Academic journal article Duke Journal of Comparative & International Law

Intermediary Risk in the Indirect Holding System for Securities

Article excerpt

I. THE PROBLEM

In a wide range of international commercial and financial transactions, intermediaries hold assets in which they, as well as investors, share rights that entitle them to some direct beneficial or equitable interest in these assets. (1) The sharing of rights raises concerns that if an intermediary fails, creditors of the failed intermediary can claim against assets held by the intermediary for the benefit of investors; this is referred to as "intermediary risk." (2)

Intermediary risk is important not only because it affects individual investors but also because it can be systemic. The failure of an intermediary can cause a chain reaction of failures of institutions that have invested in assets held by the intermediary. Indeed, because of the international tiering of intermediaries, such a chain reaction, if it involved an intermediary holding a large enough quantity of assets, could threaten the very stability of the global financial system. (3) Intermediary risk is most prevalent in the indirect holding system for securities. In that context, it affects investors and their secured creditors.

II. INDIRECT HOLDING SYSTEM FOR SECURITIES

Under the traditional system for direct holding of securities, individual securities were issued to investors who in turn had the right to trade those securities to other investors. An indirect holding system has since evolved, in which intermediary entities--"securities intermediaries" (4)--not only hold the securities on behalf of investors but also frequently own beneficial rights in those securities. (5)

In an indirect holding system, an issuer of securities generally records ownership of its securities as belonging to one or more depository intermediaries. (6) Although physical certificates exist for most securities held through a depository intermediary, these certificates remain in that intermediary's possession and are never delivered to third parties. (7) The depository intermediary records the identities of other intermediaries, such as brokerage firms or banks, that purchase interests in these securities. (8) Those other intermediaries in turn record the identities of investors that purchase interests in the intermediaries' interests. (9)
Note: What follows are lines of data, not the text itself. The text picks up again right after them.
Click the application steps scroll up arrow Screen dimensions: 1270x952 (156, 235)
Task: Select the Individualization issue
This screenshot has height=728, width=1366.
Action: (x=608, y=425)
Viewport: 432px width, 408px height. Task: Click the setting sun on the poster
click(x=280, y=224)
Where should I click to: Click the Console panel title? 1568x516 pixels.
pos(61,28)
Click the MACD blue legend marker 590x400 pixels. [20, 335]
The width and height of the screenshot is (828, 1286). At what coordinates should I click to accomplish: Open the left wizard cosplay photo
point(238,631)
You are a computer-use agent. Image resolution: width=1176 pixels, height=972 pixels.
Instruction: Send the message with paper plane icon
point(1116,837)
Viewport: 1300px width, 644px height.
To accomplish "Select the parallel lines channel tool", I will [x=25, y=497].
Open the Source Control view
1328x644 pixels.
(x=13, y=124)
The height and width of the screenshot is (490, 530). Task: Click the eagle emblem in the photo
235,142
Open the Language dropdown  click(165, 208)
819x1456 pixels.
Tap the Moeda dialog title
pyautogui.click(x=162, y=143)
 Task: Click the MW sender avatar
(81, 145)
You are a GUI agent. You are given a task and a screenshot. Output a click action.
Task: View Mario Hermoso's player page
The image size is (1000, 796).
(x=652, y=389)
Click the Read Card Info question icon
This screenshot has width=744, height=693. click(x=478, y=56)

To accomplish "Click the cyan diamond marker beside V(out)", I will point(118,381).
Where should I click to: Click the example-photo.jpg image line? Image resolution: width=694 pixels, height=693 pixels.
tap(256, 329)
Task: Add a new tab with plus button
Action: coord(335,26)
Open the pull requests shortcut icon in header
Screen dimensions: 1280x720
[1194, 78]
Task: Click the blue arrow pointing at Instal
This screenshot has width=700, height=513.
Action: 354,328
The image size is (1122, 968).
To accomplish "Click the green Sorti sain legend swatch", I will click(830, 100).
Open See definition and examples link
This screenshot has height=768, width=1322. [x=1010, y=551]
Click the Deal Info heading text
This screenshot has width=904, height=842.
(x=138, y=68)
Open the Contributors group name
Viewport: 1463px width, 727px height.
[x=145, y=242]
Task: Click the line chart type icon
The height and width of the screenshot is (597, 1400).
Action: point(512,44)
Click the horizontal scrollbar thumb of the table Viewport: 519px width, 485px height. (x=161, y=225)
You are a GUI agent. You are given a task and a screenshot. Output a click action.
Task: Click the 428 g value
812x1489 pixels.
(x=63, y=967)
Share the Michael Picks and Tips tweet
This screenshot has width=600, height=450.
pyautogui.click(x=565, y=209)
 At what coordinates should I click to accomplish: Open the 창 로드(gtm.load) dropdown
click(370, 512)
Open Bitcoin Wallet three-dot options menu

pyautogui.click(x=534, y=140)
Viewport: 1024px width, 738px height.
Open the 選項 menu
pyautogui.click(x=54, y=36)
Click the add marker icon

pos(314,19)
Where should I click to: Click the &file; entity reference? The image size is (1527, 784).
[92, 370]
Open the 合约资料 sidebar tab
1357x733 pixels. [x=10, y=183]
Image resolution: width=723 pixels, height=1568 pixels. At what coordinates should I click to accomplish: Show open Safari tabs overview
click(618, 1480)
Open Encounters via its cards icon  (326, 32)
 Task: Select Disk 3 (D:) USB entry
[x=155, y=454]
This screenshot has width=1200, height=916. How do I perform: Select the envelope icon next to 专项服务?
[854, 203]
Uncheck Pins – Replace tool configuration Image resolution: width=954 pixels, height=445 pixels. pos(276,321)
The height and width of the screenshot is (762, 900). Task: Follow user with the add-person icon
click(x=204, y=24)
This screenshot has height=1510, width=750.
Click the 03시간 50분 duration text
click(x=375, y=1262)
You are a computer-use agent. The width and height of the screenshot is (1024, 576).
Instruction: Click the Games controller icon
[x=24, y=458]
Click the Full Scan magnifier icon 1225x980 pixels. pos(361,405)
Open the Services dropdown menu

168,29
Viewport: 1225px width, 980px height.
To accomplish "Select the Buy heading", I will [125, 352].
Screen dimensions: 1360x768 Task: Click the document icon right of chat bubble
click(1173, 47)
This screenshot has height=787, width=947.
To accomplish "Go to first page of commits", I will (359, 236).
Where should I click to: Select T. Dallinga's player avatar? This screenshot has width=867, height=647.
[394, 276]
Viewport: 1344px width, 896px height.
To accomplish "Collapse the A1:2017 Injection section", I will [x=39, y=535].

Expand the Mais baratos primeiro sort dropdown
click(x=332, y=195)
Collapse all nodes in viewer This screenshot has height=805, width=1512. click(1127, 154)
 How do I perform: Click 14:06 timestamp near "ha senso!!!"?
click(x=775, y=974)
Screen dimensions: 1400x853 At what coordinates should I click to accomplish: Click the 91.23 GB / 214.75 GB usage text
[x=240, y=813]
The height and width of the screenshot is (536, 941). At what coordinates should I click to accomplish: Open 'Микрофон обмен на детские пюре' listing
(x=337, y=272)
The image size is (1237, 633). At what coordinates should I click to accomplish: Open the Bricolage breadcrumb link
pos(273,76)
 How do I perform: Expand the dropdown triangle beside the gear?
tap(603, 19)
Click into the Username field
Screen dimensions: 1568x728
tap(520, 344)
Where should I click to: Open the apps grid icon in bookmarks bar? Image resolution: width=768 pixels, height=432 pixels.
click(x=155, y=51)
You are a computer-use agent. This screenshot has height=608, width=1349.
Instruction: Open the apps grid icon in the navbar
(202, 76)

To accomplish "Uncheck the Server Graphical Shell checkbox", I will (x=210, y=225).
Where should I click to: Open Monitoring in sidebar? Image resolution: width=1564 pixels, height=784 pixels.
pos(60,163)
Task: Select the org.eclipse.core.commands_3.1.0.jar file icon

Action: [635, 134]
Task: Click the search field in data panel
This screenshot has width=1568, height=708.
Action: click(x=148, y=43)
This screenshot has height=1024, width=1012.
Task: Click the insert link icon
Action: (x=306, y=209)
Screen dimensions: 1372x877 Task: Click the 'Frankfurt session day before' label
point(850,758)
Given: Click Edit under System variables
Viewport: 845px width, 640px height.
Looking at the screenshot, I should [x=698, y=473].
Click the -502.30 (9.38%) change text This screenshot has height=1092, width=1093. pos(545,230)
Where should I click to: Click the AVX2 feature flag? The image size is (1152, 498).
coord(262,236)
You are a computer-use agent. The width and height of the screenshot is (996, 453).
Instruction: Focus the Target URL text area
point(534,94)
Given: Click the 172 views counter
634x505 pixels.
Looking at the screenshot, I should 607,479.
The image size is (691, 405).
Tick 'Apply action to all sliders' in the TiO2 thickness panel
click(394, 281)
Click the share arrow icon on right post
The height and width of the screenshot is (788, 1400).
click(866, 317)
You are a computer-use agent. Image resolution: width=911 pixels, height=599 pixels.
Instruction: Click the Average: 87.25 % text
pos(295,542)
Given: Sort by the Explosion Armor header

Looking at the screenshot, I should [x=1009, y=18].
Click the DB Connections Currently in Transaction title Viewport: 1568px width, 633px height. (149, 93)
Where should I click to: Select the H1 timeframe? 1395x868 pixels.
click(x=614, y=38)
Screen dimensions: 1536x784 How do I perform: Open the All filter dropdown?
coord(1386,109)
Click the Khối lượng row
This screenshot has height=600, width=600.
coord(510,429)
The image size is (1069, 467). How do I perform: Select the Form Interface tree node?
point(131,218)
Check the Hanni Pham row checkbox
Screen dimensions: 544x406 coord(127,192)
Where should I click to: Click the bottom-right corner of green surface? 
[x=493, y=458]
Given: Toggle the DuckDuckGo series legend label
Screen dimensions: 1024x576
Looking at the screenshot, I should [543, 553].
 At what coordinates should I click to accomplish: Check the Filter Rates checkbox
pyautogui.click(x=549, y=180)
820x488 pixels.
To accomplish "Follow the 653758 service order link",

For example, consider an investor wishing to invest in 500 shares of ABC Corporation's stock. In theory, that investor could purchase 500 individual shares of ABC stock from a brokerage firm. For reasons discussed below, the broker, however, may not directly hold individual shares. Companies often issue securities in very large blocks. For purposes of this example, assume that ABC issued a certificate for 1,000,000 shares of its stock to a depository. If a broker then wishes to purchase 50,000 shares of ABC stock, some perhaps for its own account and some for customers, it would pay the depository the market price for those shares. (10) In return, the broker would effectively receive a 5% undivided, or pro rata, interest in the 1,000,000 share certificate. (11) If the investor then seeks to purchase 500 shares of ABC stock from that broker, the investor would pay the broker the market price for those shares and, in return, effectively would receive a 1% undivided interest in the broker's 5% undivided interest. (12)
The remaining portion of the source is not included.